What Is the Treatment for Coxsackievirus vs. Kawasaki Disease?
There is no specific medicine that has been shown to kill the coxsackievirus. Fortunately, the body's immune system is usually able to destroy the virus. In cases of severe disease, physicians have sometimes turned to therapies that seem promising but which have not been thoroughly tested to see if they really work. For example, some reports suggest there might be a benefit to intravenous immune globulin (IVIG), which is made from human serums, which contains antibodies.
Treatment for myopericarditis is supportive. This includes using medicines to support the blood pressure if the heart is pumping too poorly to do so by itself. In extreme cases, heart transplantation may be needed.
Acetaminophen, ibuprofen, and similar agents can be used to reduce pain and fever. Avoid the use of aspirin in children and teenagers, because of the risk of a serious liver disorder (Reye's syndrome).
Over-the-counter cold preparations (decongestants, cough syrup) may reduce symptoms in adults, although they will not speed recovery and may cause side effects including drowsiness and dry mouth. The efficacy of these products has recently been challenged by the U.S. Food and Drug Administration (FDA), which recommends against their use in children under 6 years of age. There are no studies showing that over-the-counter medicines work in older children.
There are no unique or specific tests seen in Kawasaki disease. There are, however, a number of blood, urine, and spinal fluid studies that support the clinical diagnosis. These might include throat cultures, urine cultures, and blood counts. All children with possible Kawasaki disease should have an electrocardiogram (ECG) and echocardiogram (ECHO) to evaluate the child's coronary arteries.

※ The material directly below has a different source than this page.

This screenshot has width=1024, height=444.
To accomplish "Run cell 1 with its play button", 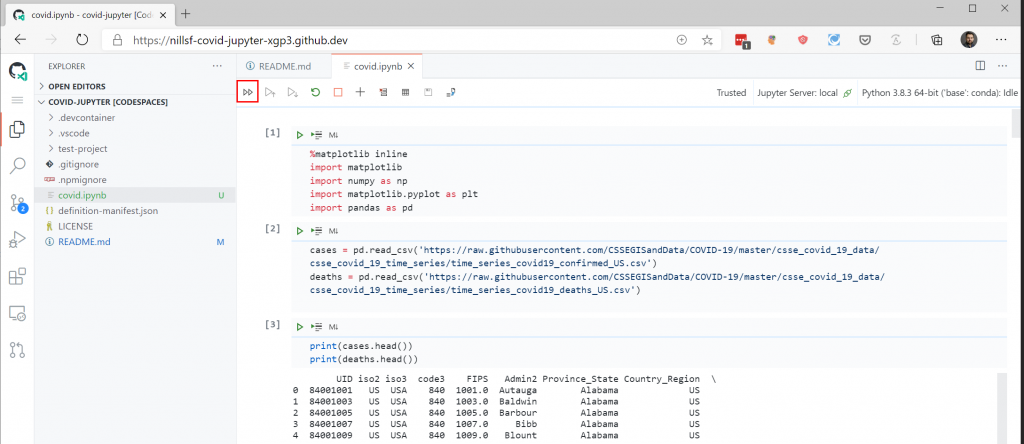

Once Kawasaki disease is diagnosed, it is imperative to initiate treatment within 10 days of the onset of the child's fever. This is due to the fact that the damage to the coronary arteries usually occurs after the 10th day of illness during the subacute phase of the disease. The current recommended therapy includes admission to a hospital and administration of intravenous immunoglobulin (IVIG or gammaglobulin) and high-dose aspirin until the child's fever resolves, followed by low-dose aspirin for six to eight weeks until a normal echocardiogram has been obtained. If a child has any evidence of coronary artery abnormality, a pediatric cardiologist can continue to follow monitor the patient.
What Is the Prognosis for Coxsackievirus vs. Kawasaki Disease?

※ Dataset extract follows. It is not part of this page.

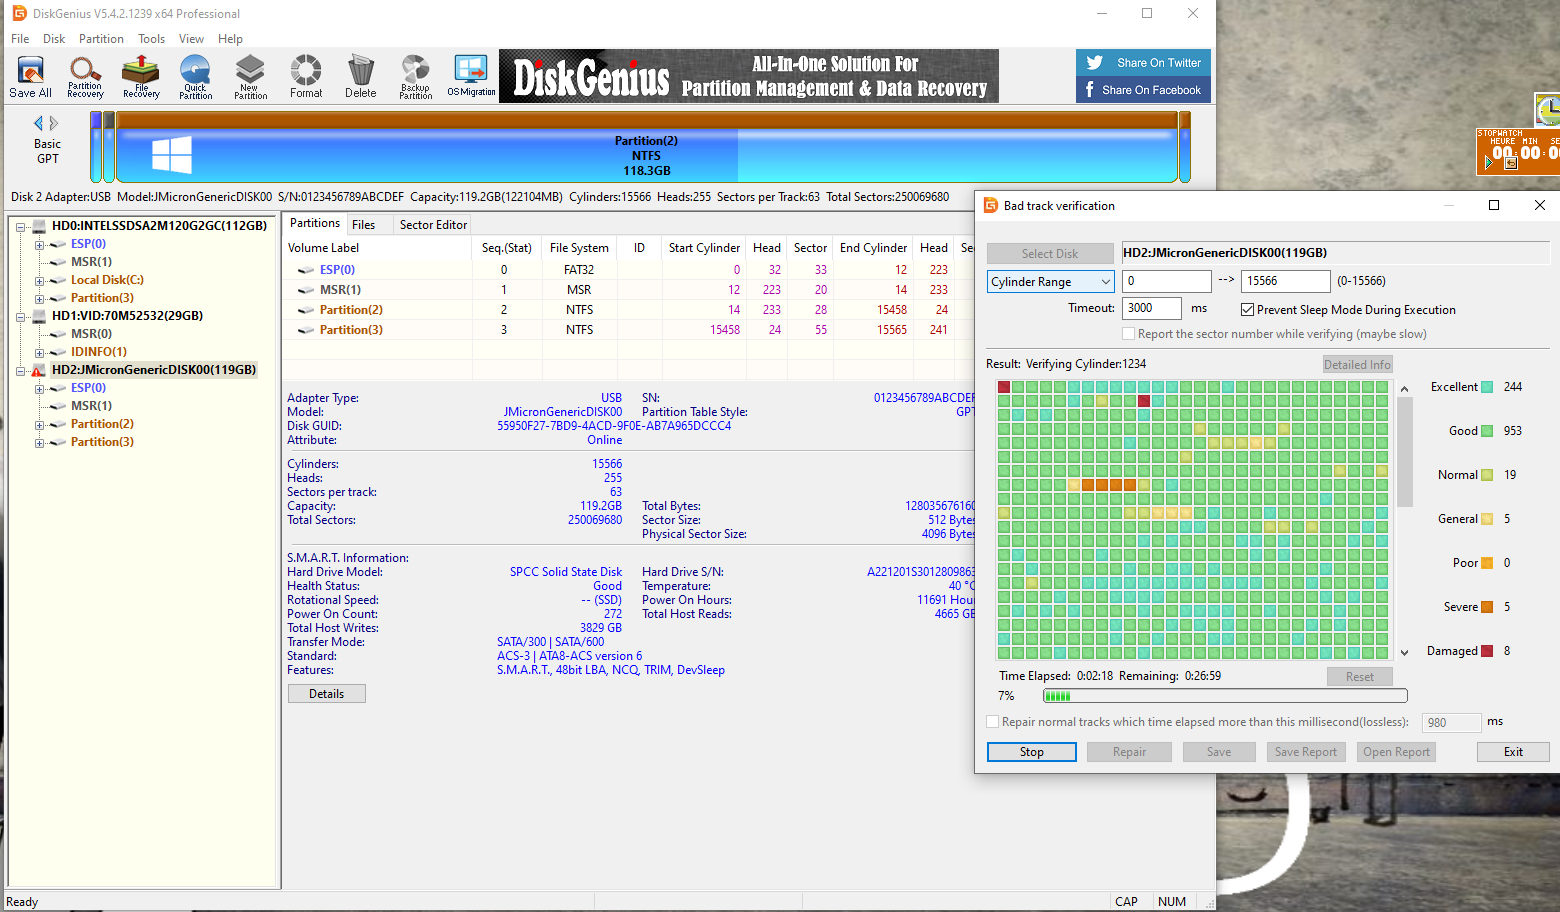Click the Format partition icon
1560x912 pixels.
306,77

Most people who get coxsackievirus infections have no symptoms or are only mildly ill and soon recover. People who have fever or feel ill should stay home, because the infection is contagious.
Most patients with myopericarditis recover completely, but up to one-third will continue to have some degree of heart failure. Children with myopericarditis usually fare better than adults. Severe coxsackievirus infections in newborns are fatal in approximately one-half of cases.

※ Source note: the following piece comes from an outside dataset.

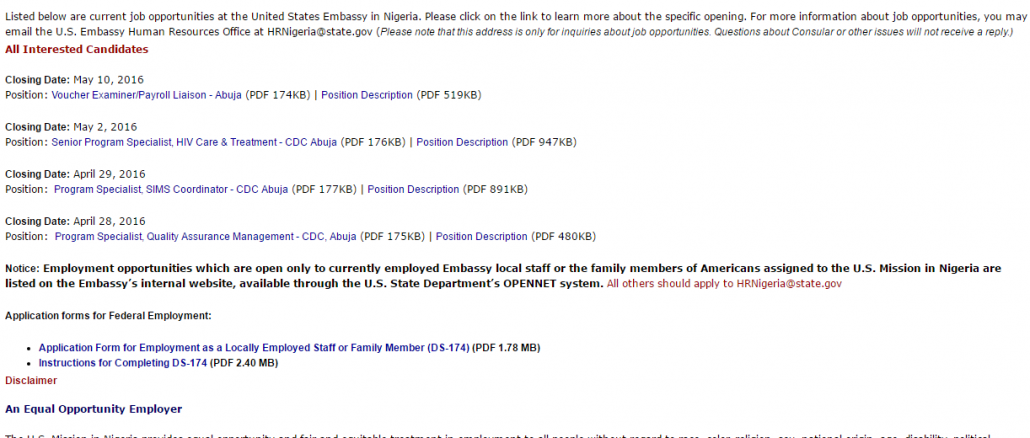Open Application Form DS-174 link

Kawasaki disease is the most common cause of acquired heart disease in children in the developed world. When diagnosed and treated early, the incidence of coronary artery lesions decreases from 20% to 5%. It is very uncommon for patients who have no evidence of coronary abnormalities at two to three months after the acute illness to develop coronary abnormalities. Patients with larger coronary lesions have the greatest risk, and it has been shown that patients with giant aneurysms (>8mm) have a highest risk of developing future heart attacks (myocardial infarctions). The long-term risk of patients with small aneurysms is currently unknown.